Homem de 75 anos foi arrastado pela enxurrada - Foto: Reprodução

O estado de São Paulo chegou à marca de 13 mortes provocadas pelas chuvas desde o início do período mais crítico da temporada, evidenciando o impacto das precipitações intensas que vêm atingindo diferentes regiões paulistas. O caso mais recente foi o de um homem de 75 anos que morreu na tarde deste domingo (25), após ser arrastado por uma enxurrada na capital. Ele estava na Rua Piata, na Vila Guilherme, zona Norte da cidade, e tentava retirar seu carro da via alagada quando foi surpreendido pela força da água, acabou prensado contra outro veículo e não resistiu.

Com essa ocorrência, o número de vítimas fatais no estado se aproxima do total registrado em todo o verão de 2024-2025, quando 18 pessoas morreram em situações relacionadas a temporais. Na capital paulista, a morte do idoso foi a quarta desde dezembro e o caso foi registrado como morte acidental pelo 13º Distrito Policial, na Casa Verde. No momento do temporal, o Centro de Gerenciamento de Emergências da Prefeitura já havia decretado estado de atenção para alagamentos às 15h35, após a formação de áreas de instabilidade que avançaram do interior, especialmente da região de Campinas, em direção à Grande São Paulo.

Os temporais recentes também provocaram transtornos em outras áreas da capital e da Região Metropolitana. Na zona Leste, córregos transbordaram, ampliando os pontos de alagamento, enquanto em Guarulhos cerca de dez bairros foram afetados. Em um dos episódios, um homem chegou a ser arrastado pela correnteza no bairro do Taboão, mas conseguiu se salvar. As chuvas vieram acompanhadas de ventos fortes, com rajadas próximas de 60 quilômetros por hora nas imediações do Aeroporto Internacional de Guarulhos e em torno de 50 quilômetros por hora na região de Santana, também na zona Norte da capital.

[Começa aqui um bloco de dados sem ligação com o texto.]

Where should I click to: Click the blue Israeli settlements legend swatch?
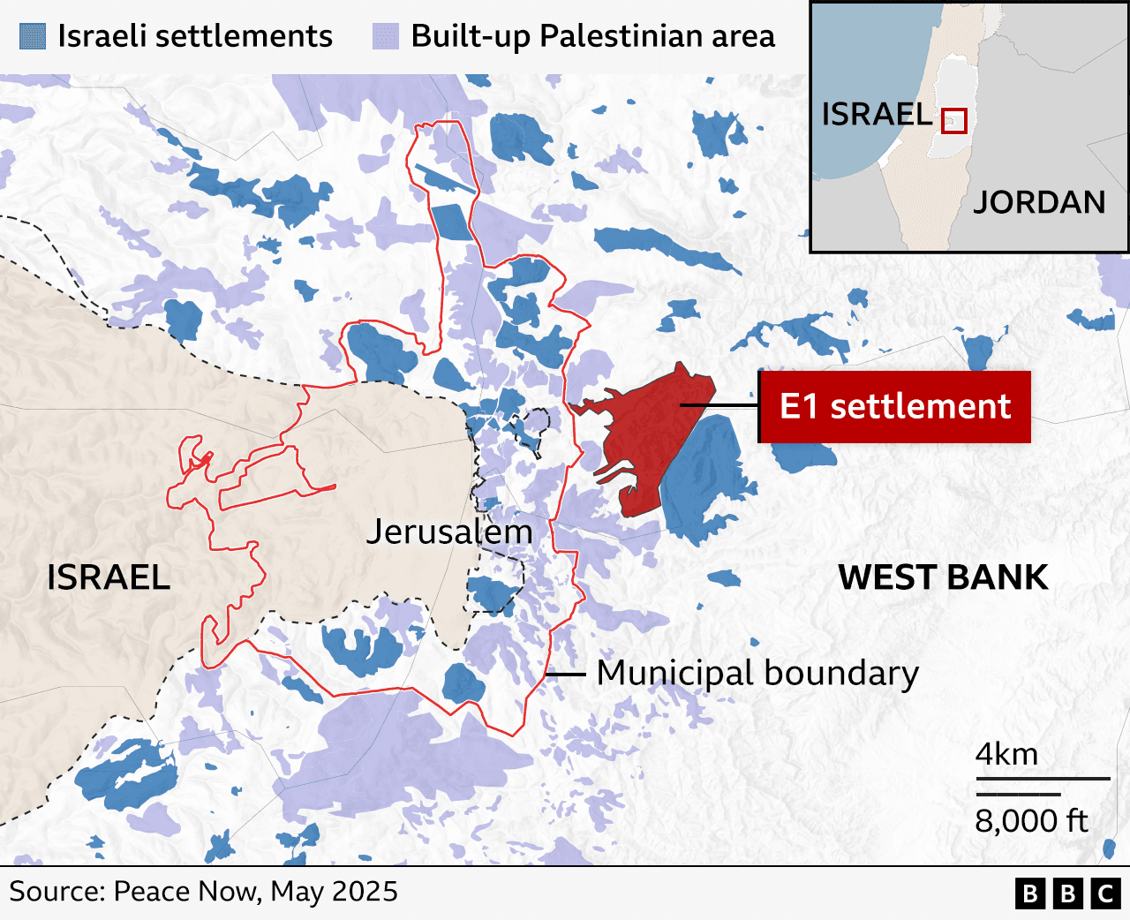click(32, 36)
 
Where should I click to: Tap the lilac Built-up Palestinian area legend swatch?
click(386, 36)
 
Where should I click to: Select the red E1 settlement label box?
click(894, 406)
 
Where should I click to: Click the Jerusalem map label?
click(449, 532)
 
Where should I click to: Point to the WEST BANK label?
click(943, 577)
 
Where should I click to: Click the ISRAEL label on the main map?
click(109, 577)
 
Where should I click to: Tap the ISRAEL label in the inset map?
click(877, 114)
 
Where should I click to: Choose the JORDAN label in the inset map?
click(1039, 202)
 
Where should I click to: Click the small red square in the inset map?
click(953, 121)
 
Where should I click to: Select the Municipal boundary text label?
click(757, 673)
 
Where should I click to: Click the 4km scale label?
click(1006, 755)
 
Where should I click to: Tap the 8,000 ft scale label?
click(1031, 821)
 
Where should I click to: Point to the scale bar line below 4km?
click(1043, 779)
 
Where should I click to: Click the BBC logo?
click(1067, 894)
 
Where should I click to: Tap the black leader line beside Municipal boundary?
click(566, 675)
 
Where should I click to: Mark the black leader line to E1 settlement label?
click(719, 406)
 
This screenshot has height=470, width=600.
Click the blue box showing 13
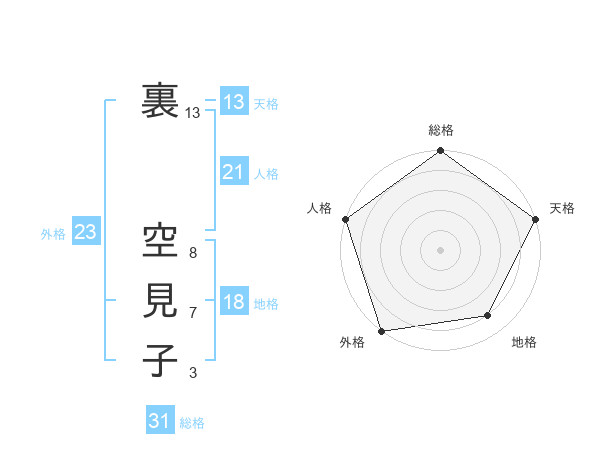[x=234, y=102]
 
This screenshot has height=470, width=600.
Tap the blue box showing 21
[x=234, y=172]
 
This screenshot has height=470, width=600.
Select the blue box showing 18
[x=234, y=302]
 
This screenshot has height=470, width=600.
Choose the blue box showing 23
[x=85, y=233]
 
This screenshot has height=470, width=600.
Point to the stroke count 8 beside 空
[x=192, y=254]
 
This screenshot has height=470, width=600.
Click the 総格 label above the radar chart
[x=440, y=131]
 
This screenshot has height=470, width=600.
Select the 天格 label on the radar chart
[x=562, y=208]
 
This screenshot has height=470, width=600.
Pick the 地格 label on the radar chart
[x=524, y=342]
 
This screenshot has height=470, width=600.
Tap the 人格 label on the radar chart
[x=319, y=208]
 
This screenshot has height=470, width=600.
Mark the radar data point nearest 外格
[x=382, y=331]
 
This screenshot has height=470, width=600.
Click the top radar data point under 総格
[x=440, y=153]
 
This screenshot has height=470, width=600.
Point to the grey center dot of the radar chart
[x=440, y=249]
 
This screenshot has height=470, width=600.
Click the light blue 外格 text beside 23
[x=53, y=234]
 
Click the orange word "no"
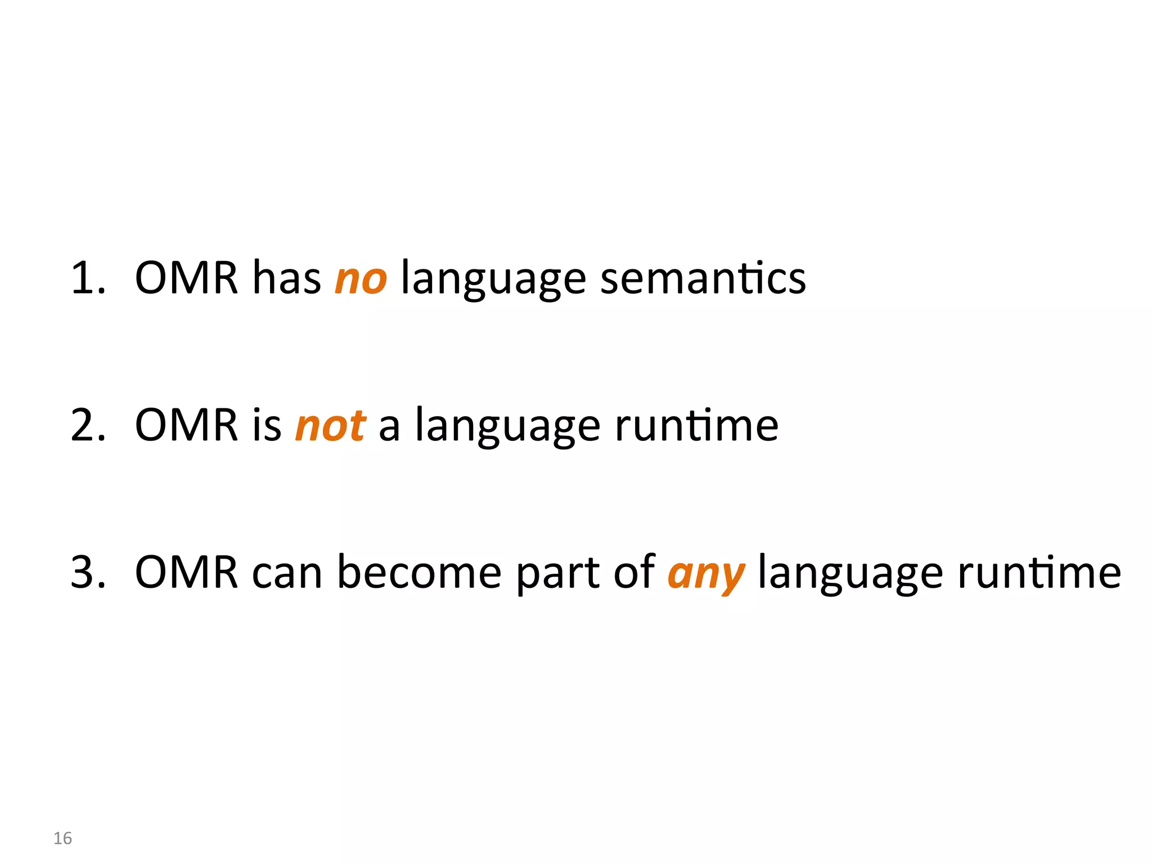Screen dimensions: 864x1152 click(361, 278)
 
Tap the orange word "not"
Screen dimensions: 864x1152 click(331, 426)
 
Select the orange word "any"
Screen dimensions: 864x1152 click(706, 574)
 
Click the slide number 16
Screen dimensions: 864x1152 click(62, 838)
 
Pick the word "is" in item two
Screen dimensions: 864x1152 click(267, 425)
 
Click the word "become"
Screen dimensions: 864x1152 click(419, 573)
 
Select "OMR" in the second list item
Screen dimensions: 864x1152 click(187, 425)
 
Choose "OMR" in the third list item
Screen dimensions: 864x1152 click(187, 573)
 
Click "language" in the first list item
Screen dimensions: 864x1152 click(493, 280)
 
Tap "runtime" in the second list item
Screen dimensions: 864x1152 click(696, 426)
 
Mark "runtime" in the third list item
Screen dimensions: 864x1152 click(1039, 573)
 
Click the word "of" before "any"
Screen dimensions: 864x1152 click(634, 573)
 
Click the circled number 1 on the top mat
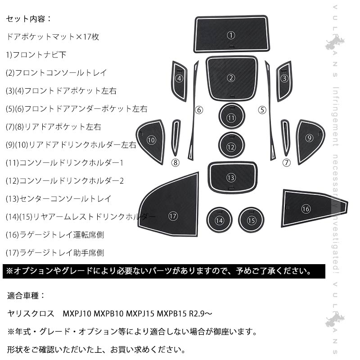point(231,35)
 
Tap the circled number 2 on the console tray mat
point(231,78)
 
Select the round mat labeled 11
point(231,118)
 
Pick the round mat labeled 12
point(231,147)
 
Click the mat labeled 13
point(231,177)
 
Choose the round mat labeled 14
point(219,220)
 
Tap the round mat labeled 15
point(251,220)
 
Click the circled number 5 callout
point(262,109)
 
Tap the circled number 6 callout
point(199,109)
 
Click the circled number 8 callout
point(176,162)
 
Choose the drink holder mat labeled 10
point(152,140)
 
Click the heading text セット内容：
point(29,19)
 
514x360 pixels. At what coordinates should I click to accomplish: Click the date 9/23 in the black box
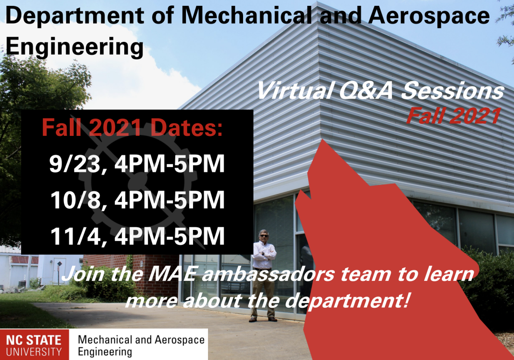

Além das mortes, os temporais deixaram um rastro de danos sociais. Em todo o estado, 259 pessoas foram registradas como desabrigadas, sendo que 22 ainda permanecem fora de casa, e 647 estão desalojadas, dependendo de apoio de familiares, amigos ou do poder público. Diante da continuidade das instabilidades, o Instituto Nacional de Meteorologia mantém alerta de perigo para chuvas intensas, com previsão de acumulados que podem chegar a 100 milímetros e ventos de até 60 quilômetros por hora, cenário que mantém autoridades em estado de atenção e reforça o risco de novos alagamentos, deslizamentos e ocorrências graves.

A região segue em alerta de perigo para chuvas intensas até a noite desta segunda-feira (26), de acordo com o Instituto Nacional de Meteorologia. O alerta se estende a todo o litoral norte e à faixa leste do estado, até a região de Ribeirão Preto, a Noroeste, ao sul de Minas Gerais e do Rio de Janeiro, além do sul goiano. Toda a porção central do país, incluindo as Regiões Norte, Centro-Oeste e partes do Nordeste e Sudeste tem alerta moderado para a mesma data, com possibilidade de acumulados de chuva.